• _Your instructions_:
Using the data below, copy out all lines with the word "left".

• _Provided information_:

────────────────

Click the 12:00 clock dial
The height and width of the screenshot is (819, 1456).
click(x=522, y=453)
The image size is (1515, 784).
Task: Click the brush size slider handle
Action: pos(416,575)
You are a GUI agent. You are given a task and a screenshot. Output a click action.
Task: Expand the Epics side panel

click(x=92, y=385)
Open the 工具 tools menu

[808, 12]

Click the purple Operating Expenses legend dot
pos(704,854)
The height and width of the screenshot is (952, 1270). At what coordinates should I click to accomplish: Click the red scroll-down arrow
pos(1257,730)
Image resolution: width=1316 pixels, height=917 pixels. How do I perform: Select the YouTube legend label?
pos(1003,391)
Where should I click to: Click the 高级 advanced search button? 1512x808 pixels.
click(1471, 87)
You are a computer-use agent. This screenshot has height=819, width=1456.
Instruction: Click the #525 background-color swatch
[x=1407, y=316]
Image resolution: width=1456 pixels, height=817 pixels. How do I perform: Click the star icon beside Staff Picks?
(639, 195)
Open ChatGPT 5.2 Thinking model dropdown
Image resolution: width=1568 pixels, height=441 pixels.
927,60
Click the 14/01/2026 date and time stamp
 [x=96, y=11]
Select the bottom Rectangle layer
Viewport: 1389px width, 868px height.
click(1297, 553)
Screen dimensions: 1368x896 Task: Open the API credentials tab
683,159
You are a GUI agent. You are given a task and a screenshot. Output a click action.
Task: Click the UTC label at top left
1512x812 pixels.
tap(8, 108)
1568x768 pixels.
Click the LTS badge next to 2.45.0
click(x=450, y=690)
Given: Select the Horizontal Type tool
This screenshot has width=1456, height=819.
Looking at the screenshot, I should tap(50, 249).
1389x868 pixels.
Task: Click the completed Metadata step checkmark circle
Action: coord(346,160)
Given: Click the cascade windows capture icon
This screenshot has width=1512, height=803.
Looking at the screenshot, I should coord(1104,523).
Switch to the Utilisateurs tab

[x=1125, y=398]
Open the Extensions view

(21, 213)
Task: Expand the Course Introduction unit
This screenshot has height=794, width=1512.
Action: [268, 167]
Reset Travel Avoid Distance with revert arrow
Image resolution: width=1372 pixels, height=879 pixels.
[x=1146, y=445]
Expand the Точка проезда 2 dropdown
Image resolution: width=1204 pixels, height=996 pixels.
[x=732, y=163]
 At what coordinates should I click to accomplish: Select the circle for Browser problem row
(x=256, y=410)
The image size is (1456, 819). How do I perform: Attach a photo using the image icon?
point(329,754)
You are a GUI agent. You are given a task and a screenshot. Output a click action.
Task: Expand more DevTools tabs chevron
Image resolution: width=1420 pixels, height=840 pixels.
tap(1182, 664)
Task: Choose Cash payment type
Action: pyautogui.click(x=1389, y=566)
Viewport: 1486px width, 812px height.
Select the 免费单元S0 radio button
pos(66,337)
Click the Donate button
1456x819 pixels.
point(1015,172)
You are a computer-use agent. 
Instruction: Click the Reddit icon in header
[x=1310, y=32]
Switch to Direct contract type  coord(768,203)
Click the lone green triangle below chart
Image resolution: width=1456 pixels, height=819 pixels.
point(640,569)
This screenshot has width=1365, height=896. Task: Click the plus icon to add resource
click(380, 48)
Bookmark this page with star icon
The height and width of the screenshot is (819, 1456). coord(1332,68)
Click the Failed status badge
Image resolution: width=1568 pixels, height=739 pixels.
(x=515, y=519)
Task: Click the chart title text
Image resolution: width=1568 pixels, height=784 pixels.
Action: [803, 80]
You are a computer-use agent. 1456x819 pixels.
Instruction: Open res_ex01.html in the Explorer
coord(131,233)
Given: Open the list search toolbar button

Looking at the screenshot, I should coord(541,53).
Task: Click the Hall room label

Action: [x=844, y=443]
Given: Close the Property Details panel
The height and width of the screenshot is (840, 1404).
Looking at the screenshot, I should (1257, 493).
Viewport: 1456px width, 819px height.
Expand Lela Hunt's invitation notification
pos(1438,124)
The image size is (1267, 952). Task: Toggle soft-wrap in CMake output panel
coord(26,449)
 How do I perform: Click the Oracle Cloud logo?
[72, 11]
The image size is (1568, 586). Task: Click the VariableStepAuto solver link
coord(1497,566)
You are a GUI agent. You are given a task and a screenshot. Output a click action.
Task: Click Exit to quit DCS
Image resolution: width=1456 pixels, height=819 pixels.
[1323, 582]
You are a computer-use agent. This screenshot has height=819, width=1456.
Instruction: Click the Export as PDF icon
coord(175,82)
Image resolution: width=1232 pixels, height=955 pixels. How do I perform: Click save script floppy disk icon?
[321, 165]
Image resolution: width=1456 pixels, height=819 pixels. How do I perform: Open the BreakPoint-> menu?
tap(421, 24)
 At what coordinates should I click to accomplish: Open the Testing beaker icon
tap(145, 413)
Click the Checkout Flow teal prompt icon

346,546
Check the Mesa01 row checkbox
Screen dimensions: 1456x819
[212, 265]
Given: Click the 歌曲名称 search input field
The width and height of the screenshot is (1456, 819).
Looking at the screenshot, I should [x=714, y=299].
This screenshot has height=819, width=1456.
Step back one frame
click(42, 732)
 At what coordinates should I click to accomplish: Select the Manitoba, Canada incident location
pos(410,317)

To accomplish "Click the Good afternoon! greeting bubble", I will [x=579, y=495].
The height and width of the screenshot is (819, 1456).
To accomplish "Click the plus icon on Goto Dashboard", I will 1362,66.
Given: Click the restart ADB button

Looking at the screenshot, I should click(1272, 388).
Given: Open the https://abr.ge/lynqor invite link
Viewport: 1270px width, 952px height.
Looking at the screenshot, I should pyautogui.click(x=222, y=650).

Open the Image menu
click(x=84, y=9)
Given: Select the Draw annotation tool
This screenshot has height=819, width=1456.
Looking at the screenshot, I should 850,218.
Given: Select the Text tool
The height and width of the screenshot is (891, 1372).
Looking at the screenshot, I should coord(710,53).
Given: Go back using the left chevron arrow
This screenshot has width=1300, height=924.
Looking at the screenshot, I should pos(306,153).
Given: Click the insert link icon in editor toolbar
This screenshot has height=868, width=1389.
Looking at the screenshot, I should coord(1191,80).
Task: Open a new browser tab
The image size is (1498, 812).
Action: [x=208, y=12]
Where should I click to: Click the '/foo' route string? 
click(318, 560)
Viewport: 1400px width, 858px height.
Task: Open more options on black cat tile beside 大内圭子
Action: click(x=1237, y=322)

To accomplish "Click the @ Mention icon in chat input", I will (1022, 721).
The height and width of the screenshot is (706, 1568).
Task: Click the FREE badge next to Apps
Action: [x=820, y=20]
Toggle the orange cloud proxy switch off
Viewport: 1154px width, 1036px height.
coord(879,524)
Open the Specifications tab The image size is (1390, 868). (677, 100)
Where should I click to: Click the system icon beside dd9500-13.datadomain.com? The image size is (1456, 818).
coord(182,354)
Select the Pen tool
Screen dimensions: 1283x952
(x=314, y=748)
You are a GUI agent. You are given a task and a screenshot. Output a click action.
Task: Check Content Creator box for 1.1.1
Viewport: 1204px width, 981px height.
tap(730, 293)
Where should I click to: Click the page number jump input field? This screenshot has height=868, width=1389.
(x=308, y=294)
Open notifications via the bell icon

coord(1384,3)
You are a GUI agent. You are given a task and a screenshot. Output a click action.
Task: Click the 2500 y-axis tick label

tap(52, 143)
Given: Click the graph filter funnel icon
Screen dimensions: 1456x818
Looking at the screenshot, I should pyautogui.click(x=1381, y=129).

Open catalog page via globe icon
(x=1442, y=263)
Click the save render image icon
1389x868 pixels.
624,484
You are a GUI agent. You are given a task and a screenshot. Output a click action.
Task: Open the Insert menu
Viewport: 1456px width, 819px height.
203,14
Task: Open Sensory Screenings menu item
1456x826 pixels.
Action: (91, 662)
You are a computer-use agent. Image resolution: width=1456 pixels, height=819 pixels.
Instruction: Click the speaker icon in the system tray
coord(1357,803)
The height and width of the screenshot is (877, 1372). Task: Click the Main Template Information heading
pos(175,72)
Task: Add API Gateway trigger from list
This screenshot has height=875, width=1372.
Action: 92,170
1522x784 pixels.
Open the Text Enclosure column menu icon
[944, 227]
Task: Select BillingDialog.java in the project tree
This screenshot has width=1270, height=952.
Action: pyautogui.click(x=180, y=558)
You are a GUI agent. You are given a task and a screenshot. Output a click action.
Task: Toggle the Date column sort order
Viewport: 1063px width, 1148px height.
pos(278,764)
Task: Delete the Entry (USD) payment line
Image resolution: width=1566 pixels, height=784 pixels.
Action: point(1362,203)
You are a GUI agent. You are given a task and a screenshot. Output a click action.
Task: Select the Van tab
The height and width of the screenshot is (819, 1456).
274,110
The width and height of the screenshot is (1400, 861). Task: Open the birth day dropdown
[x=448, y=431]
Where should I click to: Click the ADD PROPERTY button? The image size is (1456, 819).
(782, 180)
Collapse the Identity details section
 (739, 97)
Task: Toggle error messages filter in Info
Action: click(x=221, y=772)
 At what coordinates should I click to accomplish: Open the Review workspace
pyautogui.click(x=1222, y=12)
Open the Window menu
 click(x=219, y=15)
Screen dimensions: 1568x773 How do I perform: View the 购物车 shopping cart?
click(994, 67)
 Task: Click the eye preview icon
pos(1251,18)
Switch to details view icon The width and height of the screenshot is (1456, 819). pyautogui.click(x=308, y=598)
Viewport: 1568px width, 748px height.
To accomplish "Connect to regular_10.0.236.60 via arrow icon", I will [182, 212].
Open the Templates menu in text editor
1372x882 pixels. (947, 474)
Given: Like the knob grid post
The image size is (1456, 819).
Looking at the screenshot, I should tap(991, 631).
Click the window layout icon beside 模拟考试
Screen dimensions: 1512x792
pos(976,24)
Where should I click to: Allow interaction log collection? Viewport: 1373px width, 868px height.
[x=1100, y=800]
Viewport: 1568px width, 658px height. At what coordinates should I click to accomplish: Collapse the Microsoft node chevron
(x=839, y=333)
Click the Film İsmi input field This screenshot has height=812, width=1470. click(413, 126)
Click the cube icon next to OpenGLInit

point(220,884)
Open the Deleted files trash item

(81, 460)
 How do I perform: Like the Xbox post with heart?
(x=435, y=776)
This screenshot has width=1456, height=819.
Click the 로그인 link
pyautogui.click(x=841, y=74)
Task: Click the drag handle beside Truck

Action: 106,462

────────────────

• _Task solution_:
Task: Click the UTC label at top left
Given: Go back using the left chevron arrow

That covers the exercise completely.